Longer hair, mostly. But it really depends on the person. Some women look really good with short hair.



JayDee said:


> I like longer hair on a guy..but not too long..
> But since the (human) love of my life has short hair...I love short hair also


Human? You have alien lovers on the side, then?


----------



## Desi (Nov 18, 2003)

I usually like guys with long hair. And guys with dreadlocks :fall woo :banana :b (Although some guys don't look good with long hair/dreadlocks.) BUT I don't discriminate guys with short hair. I like them all :b


----------



## Kelly (Dec 12, 2003)

It doesn't matter.

It's funny - ever since I cut my hair, the question I get asked the most often is, "What does your boyfriend think of it?"

It's funny because he likes it short, but I think his hair is WAY too short. He says I can't say anything about it because it's his head. (But I have to look at it.)

Have a nice day,
Kelly


----------



## Xothandir (Jan 23, 2005)

I prefer short hair on guys.


----------



## Melusine (Jun 19, 2004)

I like guys with hair in between short and long.


----------



## meggiehamilton (Nov 12, 2003)

I like guys with longer hair. I find it more attractive for some reason. I dont know if its a phase I am going through or what. Not to long though. Definitely not shoulder length.


----------



## Jnmcda0 (Nov 28, 2003)

Overall, I like longer hair on a girl, but short hair can be good as well. I tend to like shoulder length hair the best on an girl.


----------



## grooveOnthis (Nov 11, 2003)

I like short hair on guys, very very few guys look good with long hair and most of them are rock stars. :b But it doesn't have to be extremely short.


----------



## raalka (Nov 14, 2004)

I love long hair on guys, but that being said, not all guys look good with long hair! It really depends on the guy.


----------



## UltraShy (Nov 8, 2003)

I prefer women with long hair. It just strikes me as more feminine & sexy.

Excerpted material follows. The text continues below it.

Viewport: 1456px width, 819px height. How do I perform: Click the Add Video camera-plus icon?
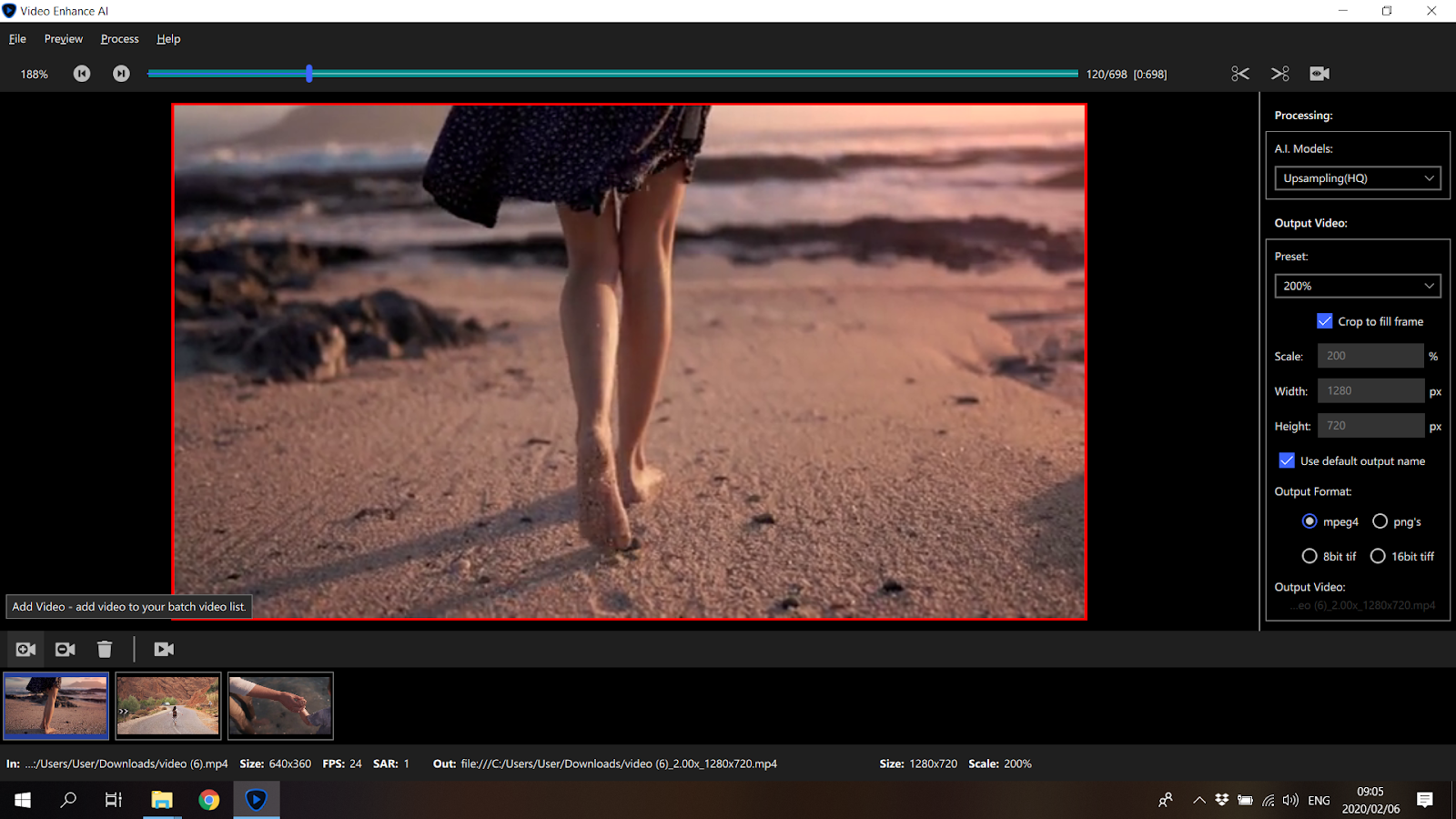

My own has has gone from one extreme to the other over the last 15 years. Back in high school I used to have about the longest hair of any male, only one or two guys could rival me on this measure. Now I trim my hair to 4mm.

I go from around 18 inches of hair to measuring it in millimeters.


----------



## nbll12 (Feb 16, 2005)

interesting how more guys like long hair..


----------



## UltraShy (Nov 8, 2003)

nbll12 said:


> interesting how more guys like long hair..


Long hair is winning by 2 to 1 with the female voters so far. Looks like I'm screwed yet again, since my hair is anything but long.


----------



## elephant_girl (Dec 10, 2004)

I can't stand long hair on guys. The thought of a guy having longer and more luxurious hair than me makes me mad. :mum I don't know why so many girls want guys that look like girls. I'm a huge supporter of guys keeping their hair short.


----------



## Your Lover Scrub Ducky (Jul 26, 2004)

UltraShy said:


> nbll12 said:
> 
> 
> > interesting how more guys like long hair..
> ...


I'm surprised so many girls like longer hair styles on guys. I thought for sure short hair would be more popular with the female voters. I should show this thread to my sister, she's been after me to get my hair cut. hehe. Shes totally against my new look and thinks guys with long hair look like they let themelves go.


----------



## Madmonkeypoo (May 3, 2004)

I've always had an attraction to guys with long hair for some reason. I guess because it's usually so soft and fun to play with. Everyone has short hair but it doesn't really matter to me.


----------



## mystic2102 (Mar 4, 2005)

There's just something about a guy with long hair


----------



## Molten Universe (Feb 17, 2005)

I don't care a whole lot about hair.

Sometimes I think It'd be more interesting if girls were all bald, you know?


----------



## Paradox (Aug 9, 2004)

For me it really depends on the girl.


----------



## heavymetal (Jan 28, 2005)

I like hair that has some form or style. Long, stringy hair never held much appeal for me.


----------



## naturalgeek (Aug 12, 2004)

I'm a girl and I like short hair on guys.


----------



## JayDee (Mar 6, 2005)

Fly said:


> Longer hair, mostly. But it really depends on the person. Some women look really good with short hair.
> 
> 
> 
> ...


LOL...NO..well, maybe :b, but I meant my cats!!


----------



## rainboots (Jun 25, 2004)

long hair on guys. however i like the look of a buzz cut, too. on girls it doesn't matter so much. a shaved head can also be attractive. think sinead o'connor. :b


----------



## millenniumman75 (Feb 4, 2005)

My hair is pretty short, and I am pretty sure I am a guy (at 29 years, I think I should know). I like girls with longer hair, if it were as short as mine, it would be scary, like a mohawk plus some.


----------



## Amande (Feb 5, 2005)

Mullets. Best of both worlds, baby!


----------



## leilanistar (Jul 6, 2004)

My husband and I were both letting our hair grow out and it was getting beyond shoulder length for me and chin length for him and then--all the sudden we both decided to cut our hair really short.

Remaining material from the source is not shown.